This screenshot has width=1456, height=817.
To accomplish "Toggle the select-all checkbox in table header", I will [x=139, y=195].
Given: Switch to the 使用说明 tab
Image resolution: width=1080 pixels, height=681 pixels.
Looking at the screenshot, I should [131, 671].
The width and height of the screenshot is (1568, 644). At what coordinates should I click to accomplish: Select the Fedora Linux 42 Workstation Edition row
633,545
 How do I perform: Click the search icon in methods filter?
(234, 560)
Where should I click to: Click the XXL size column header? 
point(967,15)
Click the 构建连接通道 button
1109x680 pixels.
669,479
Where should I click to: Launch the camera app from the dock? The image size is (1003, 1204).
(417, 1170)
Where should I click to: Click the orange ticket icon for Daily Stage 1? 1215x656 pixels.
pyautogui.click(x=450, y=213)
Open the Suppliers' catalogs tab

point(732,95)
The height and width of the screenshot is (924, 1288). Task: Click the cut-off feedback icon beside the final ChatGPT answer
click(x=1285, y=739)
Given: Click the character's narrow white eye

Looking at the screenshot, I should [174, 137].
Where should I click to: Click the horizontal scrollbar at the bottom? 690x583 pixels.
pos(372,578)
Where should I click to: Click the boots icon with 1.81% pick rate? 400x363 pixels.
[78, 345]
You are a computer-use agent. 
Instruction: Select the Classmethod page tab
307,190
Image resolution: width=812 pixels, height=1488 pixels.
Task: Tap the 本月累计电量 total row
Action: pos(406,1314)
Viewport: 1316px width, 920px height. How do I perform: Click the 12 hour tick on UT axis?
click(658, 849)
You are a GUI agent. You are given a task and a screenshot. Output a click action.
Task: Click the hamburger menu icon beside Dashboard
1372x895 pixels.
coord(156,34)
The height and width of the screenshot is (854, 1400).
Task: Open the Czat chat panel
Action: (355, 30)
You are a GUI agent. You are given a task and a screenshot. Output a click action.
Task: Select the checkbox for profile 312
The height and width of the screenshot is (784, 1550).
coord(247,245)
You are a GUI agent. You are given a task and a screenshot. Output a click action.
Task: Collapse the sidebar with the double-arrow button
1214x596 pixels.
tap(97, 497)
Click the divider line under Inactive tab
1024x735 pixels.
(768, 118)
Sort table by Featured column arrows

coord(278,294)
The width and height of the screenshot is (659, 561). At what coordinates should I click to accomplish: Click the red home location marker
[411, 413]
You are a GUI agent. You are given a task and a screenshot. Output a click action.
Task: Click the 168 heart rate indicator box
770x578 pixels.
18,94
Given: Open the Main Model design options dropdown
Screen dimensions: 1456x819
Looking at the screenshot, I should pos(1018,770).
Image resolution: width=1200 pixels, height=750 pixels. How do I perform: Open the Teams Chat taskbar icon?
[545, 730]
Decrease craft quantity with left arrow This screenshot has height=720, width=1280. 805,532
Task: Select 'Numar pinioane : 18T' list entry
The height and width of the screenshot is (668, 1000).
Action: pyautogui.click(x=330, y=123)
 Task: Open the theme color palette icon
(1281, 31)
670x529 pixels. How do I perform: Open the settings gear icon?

» Required task:
Rewrite all of the items above, with "GUI agent" replaced by "interface agent" wherever it occurs and nothing else changed.

» Complete answer:
This screenshot has width=1456, height=817.
To accomplish "Toggle the select-all checkbox in table header", I will [x=139, y=195].
Given: Switch to the 使用说明 tab
Image resolution: width=1080 pixels, height=681 pixels.
Looking at the screenshot, I should [131, 671].
The width and height of the screenshot is (1568, 644). At what coordinates should I click to accomplish: Select the Fedora Linux 42 Workstation Edition row
633,545
 How do I perform: Click the search icon in methods filter?
(234, 560)
Where should I click to: Click the XXL size column header? 
point(967,15)
Click the 构建连接通道 button
1109x680 pixels.
669,479
Where should I click to: Launch the camera app from the dock? The image size is (1003, 1204).
(417, 1170)
Where should I click to: Click the orange ticket icon for Daily Stage 1? 1215x656 pixels.
pyautogui.click(x=450, y=213)
Open the Suppliers' catalogs tab

point(732,95)
The height and width of the screenshot is (924, 1288). Task: Click the cut-off feedback icon beside the final ChatGPT answer
click(x=1285, y=739)
Given: Click the character's narrow white eye

Looking at the screenshot, I should [174, 137].
Where should I click to: Click the horizontal scrollbar at the bottom? 690x583 pixels.
pos(372,578)
Where should I click to: Click the boots icon with 1.81% pick rate? 400x363 pixels.
[78, 345]
You are a computer-use agent. 
Instruction: Select the Classmethod page tab
307,190
Image resolution: width=812 pixels, height=1488 pixels.
Task: Tap the 本月累计电量 total row
Action: pos(406,1314)
Viewport: 1316px width, 920px height. How do I perform: Click the 12 hour tick on UT axis?
click(658, 849)
You are a interface agent. You are given a task and a screenshot. Output a click action.
Task: Click the hamburger menu icon beside Dashboard
1372x895 pixels.
coord(156,34)
The height and width of the screenshot is (854, 1400).
Task: Open the Czat chat panel
Action: (355, 30)
You are a interface agent. You are given a task and a screenshot. Output a click action.
Task: Select the checkbox for profile 312
The height and width of the screenshot is (784, 1550).
coord(247,245)
You are a interface agent. You are given a task and a screenshot. Output a click action.
Task: Collapse the sidebar with the double-arrow button
1214x596 pixels.
tap(97, 497)
Click the divider line under Inactive tab
1024x735 pixels.
(768, 118)
Sort table by Featured column arrows

coord(278,294)
The width and height of the screenshot is (659, 561). At what coordinates should I click to accomplish: Click the red home location marker
[411, 413]
You are a interface agent. You are given a task and a screenshot. Output a click action.
Task: Click the 168 heart rate indicator box
770x578 pixels.
18,94
Given: Open the Main Model design options dropdown
Screen dimensions: 1456x819
Looking at the screenshot, I should pos(1018,770).
Image resolution: width=1200 pixels, height=750 pixels. How do I perform: Open the Teams Chat taskbar icon?
[545, 730]
Decrease craft quantity with left arrow This screenshot has height=720, width=1280. 805,532
Task: Select 'Numar pinioane : 18T' list entry
The height and width of the screenshot is (668, 1000).
Action: pyautogui.click(x=330, y=123)
 Task: Open the theme color palette icon
(1281, 31)
670x529 pixels. How do I perform: Open the settings gear icon?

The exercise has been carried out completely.